EXERCISE
I need every line that includes the word "logo" copied from the material.

((

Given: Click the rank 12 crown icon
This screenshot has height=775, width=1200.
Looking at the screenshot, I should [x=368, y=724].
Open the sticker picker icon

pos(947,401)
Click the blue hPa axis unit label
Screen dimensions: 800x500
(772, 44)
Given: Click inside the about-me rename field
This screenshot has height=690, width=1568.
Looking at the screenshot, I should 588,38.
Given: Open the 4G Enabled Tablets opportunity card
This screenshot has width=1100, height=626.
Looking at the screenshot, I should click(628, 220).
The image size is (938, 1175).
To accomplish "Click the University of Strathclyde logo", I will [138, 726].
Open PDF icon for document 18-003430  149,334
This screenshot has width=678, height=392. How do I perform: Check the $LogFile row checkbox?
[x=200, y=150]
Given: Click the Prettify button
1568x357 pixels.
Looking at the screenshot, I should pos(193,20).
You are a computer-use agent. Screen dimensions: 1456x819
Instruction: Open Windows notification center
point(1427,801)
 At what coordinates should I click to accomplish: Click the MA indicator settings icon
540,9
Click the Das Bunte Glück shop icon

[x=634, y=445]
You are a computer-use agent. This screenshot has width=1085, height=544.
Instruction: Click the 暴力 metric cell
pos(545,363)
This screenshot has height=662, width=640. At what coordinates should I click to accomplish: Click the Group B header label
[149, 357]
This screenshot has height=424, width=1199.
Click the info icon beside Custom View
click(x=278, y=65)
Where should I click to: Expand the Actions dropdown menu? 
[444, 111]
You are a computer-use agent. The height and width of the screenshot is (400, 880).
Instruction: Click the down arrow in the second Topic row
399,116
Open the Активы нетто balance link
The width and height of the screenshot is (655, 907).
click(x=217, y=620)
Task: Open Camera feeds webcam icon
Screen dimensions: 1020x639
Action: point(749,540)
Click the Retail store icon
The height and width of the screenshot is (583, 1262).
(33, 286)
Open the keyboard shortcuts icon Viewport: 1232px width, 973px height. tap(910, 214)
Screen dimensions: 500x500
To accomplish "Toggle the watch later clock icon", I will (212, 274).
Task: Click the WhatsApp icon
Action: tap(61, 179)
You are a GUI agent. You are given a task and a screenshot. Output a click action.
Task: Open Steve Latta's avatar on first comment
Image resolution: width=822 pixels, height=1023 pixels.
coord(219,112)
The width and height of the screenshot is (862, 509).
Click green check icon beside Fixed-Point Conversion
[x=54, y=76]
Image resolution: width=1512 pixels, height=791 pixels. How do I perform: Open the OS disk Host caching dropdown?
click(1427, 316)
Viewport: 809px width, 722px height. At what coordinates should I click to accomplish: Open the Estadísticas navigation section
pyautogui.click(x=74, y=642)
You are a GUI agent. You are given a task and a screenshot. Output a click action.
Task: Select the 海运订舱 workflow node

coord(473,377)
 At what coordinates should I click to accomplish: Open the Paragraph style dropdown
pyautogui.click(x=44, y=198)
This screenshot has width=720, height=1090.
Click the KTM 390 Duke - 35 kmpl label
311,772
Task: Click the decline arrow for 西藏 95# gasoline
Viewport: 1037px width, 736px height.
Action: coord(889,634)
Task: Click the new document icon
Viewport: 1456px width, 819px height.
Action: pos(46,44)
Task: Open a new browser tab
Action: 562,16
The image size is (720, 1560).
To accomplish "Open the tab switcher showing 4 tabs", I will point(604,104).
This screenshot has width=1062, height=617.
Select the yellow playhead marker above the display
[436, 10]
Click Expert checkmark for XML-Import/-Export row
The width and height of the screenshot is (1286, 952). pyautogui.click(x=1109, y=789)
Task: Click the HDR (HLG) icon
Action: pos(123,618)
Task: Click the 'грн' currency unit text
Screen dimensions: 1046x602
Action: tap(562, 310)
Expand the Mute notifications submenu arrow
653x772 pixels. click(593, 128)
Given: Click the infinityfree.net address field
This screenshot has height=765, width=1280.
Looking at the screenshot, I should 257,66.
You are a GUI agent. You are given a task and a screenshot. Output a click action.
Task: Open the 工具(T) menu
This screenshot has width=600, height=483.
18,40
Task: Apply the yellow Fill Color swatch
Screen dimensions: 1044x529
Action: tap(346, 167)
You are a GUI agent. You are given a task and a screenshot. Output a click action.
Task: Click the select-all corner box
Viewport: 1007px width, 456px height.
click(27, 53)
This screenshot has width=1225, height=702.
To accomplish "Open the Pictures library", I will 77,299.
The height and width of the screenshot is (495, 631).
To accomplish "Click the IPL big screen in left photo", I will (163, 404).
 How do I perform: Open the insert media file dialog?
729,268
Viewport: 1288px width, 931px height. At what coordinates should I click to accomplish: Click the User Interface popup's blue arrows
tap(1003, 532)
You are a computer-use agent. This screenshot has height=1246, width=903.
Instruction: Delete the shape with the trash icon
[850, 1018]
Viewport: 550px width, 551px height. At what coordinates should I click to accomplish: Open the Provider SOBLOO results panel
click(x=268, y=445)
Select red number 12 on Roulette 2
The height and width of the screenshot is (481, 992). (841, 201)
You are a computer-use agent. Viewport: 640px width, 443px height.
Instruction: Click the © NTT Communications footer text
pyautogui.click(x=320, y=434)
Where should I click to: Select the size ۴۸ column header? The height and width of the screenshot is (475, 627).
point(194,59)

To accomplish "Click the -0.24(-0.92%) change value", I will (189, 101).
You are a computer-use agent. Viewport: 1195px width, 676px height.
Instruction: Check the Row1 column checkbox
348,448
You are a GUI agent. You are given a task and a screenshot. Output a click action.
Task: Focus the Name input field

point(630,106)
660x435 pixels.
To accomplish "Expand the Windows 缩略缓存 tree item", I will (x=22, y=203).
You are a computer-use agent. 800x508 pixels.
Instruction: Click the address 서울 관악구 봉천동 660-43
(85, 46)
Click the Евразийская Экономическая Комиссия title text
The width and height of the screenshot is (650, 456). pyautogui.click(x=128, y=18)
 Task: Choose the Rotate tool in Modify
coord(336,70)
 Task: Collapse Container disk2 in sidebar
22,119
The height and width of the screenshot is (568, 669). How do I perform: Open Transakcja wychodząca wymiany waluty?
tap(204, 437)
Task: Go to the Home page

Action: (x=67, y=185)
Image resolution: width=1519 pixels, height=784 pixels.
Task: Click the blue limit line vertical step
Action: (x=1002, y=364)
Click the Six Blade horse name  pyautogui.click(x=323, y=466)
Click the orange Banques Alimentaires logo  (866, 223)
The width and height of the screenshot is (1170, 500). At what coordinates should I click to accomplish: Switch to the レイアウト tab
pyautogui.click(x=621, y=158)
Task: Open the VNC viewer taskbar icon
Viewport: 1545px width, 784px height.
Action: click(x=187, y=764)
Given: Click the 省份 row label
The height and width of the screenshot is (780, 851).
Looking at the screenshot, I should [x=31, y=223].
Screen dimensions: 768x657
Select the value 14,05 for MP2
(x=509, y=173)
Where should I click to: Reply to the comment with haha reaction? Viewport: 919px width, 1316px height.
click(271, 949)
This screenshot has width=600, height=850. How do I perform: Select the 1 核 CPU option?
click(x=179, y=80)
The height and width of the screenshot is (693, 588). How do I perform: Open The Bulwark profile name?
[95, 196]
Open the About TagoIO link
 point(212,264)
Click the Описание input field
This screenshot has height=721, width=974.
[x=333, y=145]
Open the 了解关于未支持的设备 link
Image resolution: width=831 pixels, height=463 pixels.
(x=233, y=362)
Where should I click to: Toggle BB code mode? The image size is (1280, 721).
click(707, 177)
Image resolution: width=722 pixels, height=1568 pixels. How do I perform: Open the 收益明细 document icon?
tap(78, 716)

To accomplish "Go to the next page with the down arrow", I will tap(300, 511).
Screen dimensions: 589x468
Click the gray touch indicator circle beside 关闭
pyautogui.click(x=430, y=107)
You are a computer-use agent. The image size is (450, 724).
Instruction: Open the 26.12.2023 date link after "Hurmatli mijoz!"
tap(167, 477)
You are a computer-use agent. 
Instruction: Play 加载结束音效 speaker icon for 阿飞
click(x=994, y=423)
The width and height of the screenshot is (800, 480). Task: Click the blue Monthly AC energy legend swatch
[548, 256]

))

TASK ANSWER
To accomplish "Click the University of Strathclyde logo", I will [138, 726].
Click the orange Banques Alimentaires logo  (866, 223)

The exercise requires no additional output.